Hijacking the Supplies: Metabolism as a Novel Facet of Virus-Host Interaction

Abstract

Viral replication is a process that involves an extremely high turnover of cellular molecules. Since viruses depend on the host cell to obtain the macromolecules needed for their proper replication, they have evolved numerous strategies to shape cellular metabolism and the biosynthesis machinery of the host according to their specific needs. Technologies for the rigorous analysis of metabolic alterations in cells have recently become widely available and have greatly expanded our knowledge of these crucial host-pathogen interactions. We have learned that most viruses enhance specific anabolic pathways and are highly dependent on these alterations. Since uninfected cells are far more plastic in their metabolism, targeting of the virus-induced metabolic alterations is a promising strategy for specific antiviral therapy and has gained great interest recently.
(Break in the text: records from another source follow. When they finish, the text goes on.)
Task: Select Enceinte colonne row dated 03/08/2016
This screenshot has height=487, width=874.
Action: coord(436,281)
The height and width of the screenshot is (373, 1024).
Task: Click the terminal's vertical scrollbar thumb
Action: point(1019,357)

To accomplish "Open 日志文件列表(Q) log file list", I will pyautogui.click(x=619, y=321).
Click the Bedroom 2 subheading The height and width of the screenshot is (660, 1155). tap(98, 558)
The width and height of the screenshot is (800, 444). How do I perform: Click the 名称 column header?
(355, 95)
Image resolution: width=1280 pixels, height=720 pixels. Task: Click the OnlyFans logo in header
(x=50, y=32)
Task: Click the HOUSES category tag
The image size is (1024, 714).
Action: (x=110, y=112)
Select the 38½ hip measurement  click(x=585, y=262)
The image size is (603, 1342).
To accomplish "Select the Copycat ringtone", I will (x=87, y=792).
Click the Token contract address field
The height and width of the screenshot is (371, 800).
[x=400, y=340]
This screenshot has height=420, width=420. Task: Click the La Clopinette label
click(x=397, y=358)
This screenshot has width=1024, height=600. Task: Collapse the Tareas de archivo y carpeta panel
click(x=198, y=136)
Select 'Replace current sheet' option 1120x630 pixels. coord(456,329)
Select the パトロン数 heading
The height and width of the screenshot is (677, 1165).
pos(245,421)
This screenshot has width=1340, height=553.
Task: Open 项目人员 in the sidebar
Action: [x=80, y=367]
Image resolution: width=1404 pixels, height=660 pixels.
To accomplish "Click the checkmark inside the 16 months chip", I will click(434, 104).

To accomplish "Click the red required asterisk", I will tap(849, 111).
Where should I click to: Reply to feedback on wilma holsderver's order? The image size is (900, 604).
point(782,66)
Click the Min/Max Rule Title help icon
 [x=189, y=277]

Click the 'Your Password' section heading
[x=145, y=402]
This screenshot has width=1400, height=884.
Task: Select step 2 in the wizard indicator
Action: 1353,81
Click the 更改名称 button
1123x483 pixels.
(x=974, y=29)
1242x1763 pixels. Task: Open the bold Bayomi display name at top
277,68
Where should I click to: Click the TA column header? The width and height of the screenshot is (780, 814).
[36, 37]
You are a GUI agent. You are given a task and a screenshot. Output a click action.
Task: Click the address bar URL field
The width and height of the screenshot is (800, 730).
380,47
In this review, we summarize the current advances in our understanding of metabolic adaptations during viral infections, with a particular focus on the utilization of this information for therapeutic application.

Keywords: host-pathogen interaction; metabolism; metabolome; rhinovirus; virus.

Figure 1

Schematic overview of metabolic targets of DNA viruses. Different DNA viruses activate specific anabolic metabolic programs in host cells to ultimately support viral replication and virion maturation. Dashed arrows indicate a virus-mediated activation of the respective metabolic pathway or an activation of the transcription factor, respectively. HCMV, human cytomegalovirus; HSV-1, herpes simplex virus-1; KSHV, Kaposi's sarcoma-associated herpesvirus; VACV, vaccinia virus; GLUT, glucose transporter; ChREBP, carbohydrate-response element-binding protein; SREBP, sterol regulatory element-binding protein; α-KG, α-ketoglutarate; TCA, tricarboxylic acid cycle.

Figure 2

Post-transcriptional manipulation of the host cell metabolism by the RNA virus rhinovirus. Rhinovirus (RV) orchestrates an anabolic reprogramming of the host cell metabolism: RV induces PI3K-dependent trafficking of GLUT1-containing vesicles to the cell membrane, ultimately leading to increased glucose uptake. Subsequently, RV increases both glycolysis and glycogenolysis, providing TCA intermediates needed for anabolic lipogenesis. Additionally, RV infection activates the pentose phosphate pathway, resulting in elevated nucleotide levels that support viral replication. GLUT, glucose transporter; PI3K, phosphatidylinositol 3-kinase; RV, rhinovirus; TCA, tricarboxylic acid cycle.